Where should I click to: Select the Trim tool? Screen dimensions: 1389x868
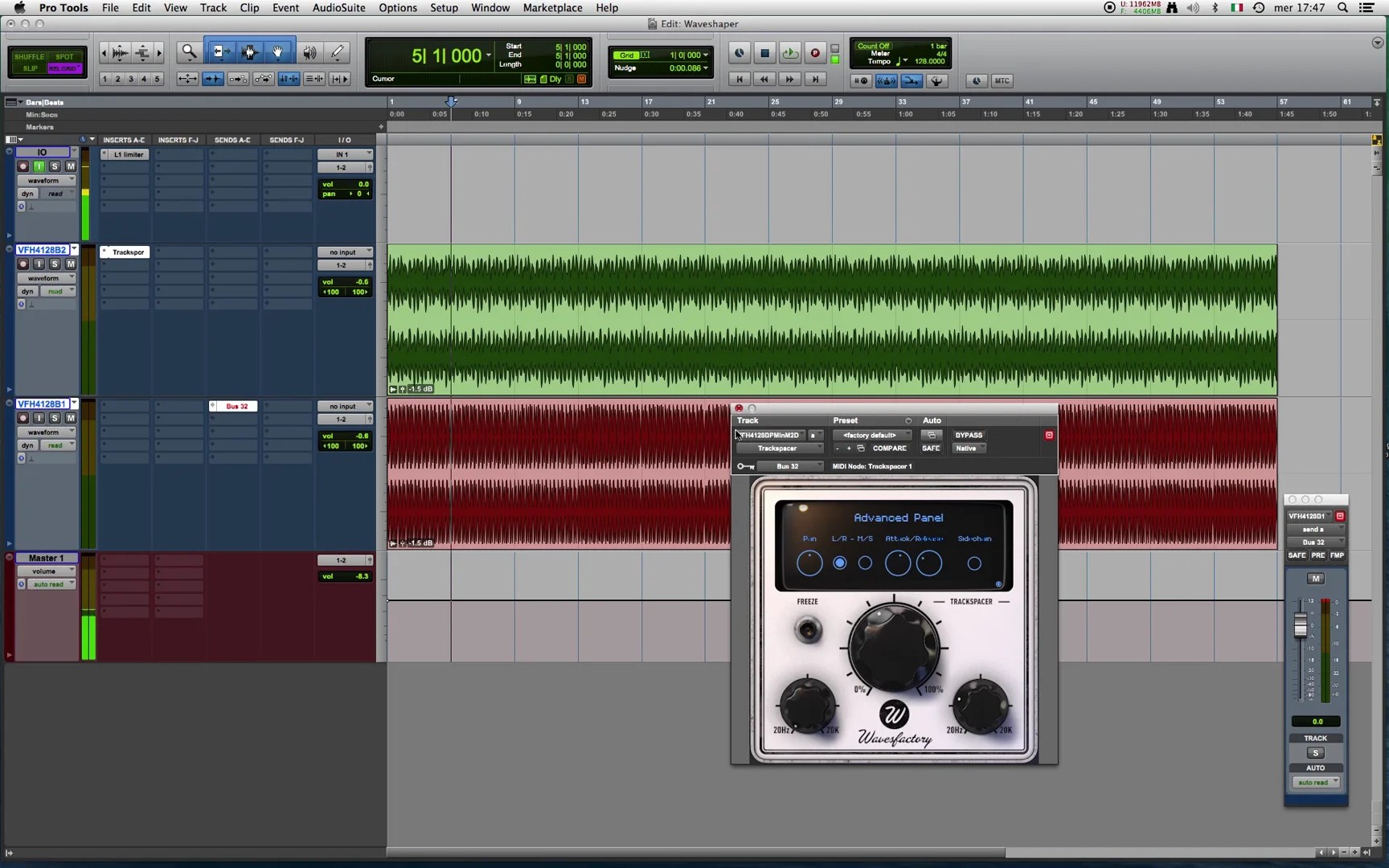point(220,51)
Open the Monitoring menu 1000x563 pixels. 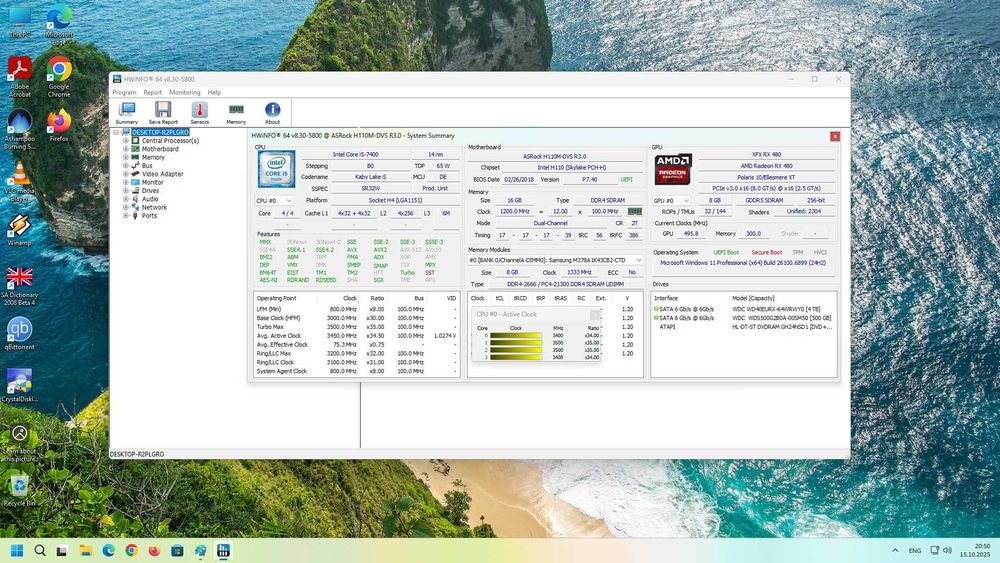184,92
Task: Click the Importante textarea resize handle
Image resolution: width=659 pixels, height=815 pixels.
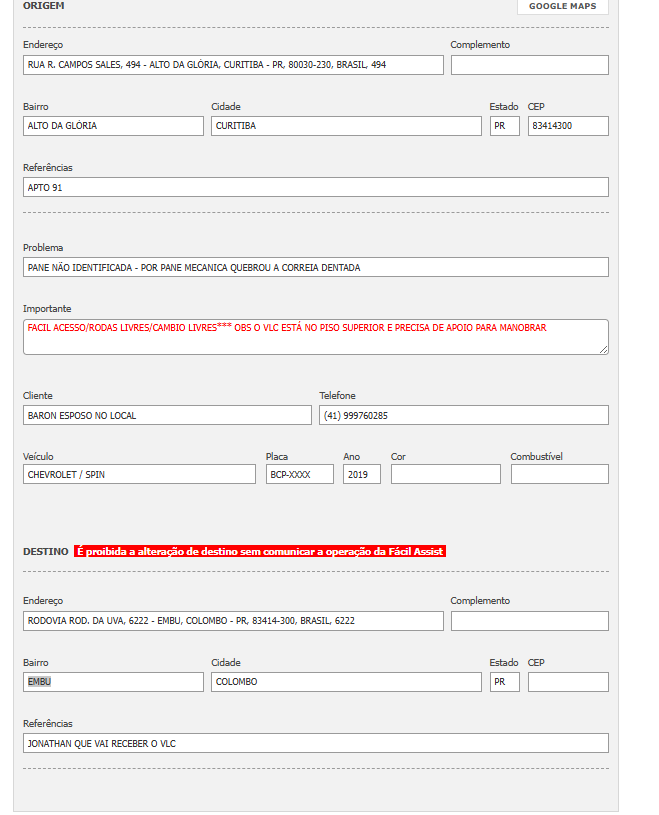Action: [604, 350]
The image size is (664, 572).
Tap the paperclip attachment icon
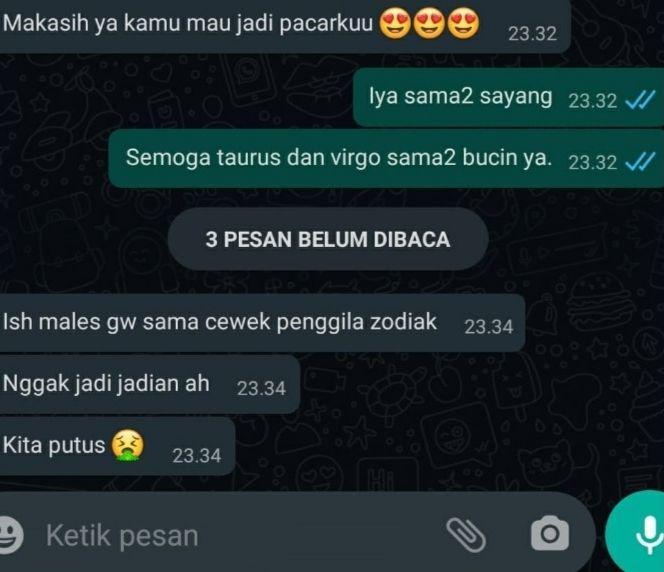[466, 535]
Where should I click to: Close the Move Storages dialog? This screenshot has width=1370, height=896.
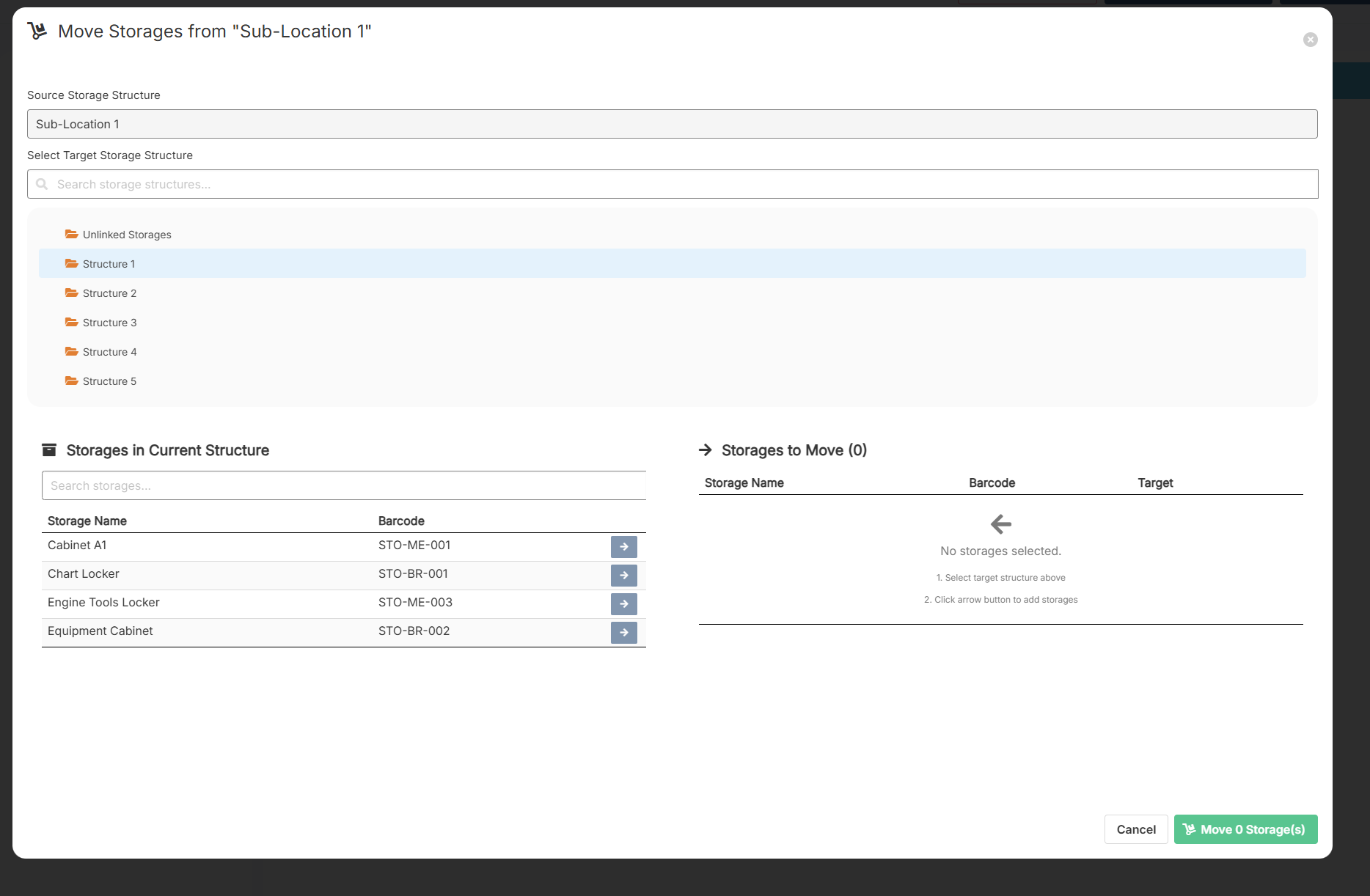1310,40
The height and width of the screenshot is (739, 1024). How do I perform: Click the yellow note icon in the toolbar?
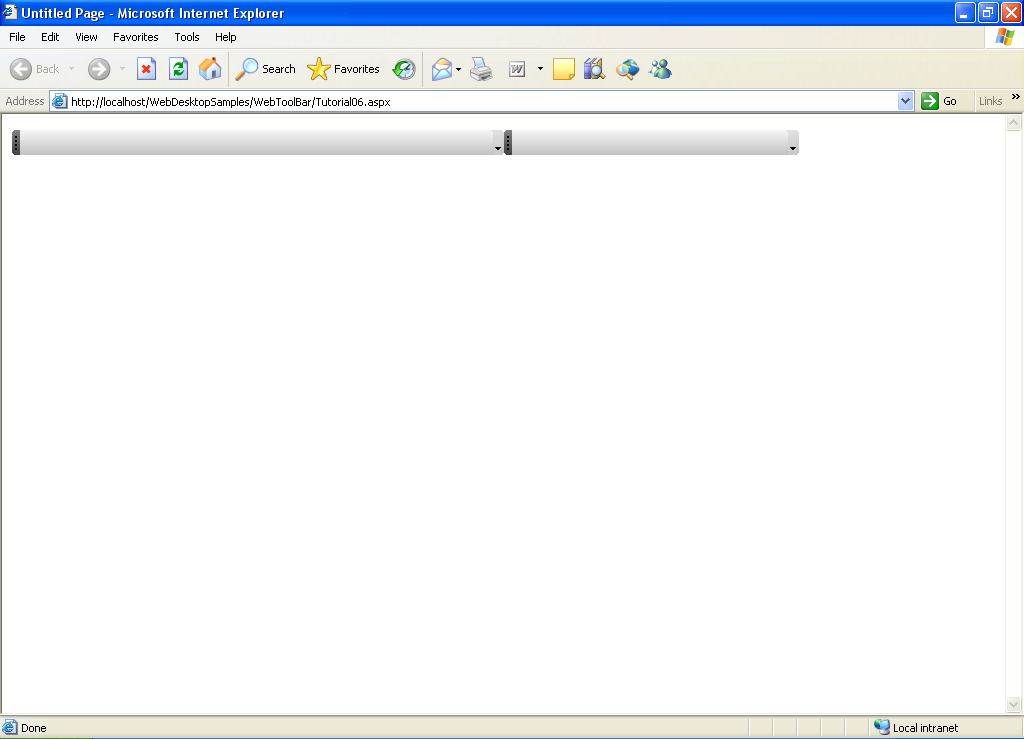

□ □ □ □

» Written exercise
Begin at the line that has "The image size is (664, 572)." and stop at the end of the listing above. Rewrite those lines, requests included, shifting every answer coordinate by adding 33 to it, and leave out the pictures.

» Exercise response
The image size is (664, 572).
Tap the paperclip attachment icon
[499, 568]
Where should I click to: Close the Move Storages dialog? This screenshot has width=1370, height=896.
1343,73
The height and width of the screenshot is (739, 1024). How do I perform: Click the yellow note icon in the toolbar?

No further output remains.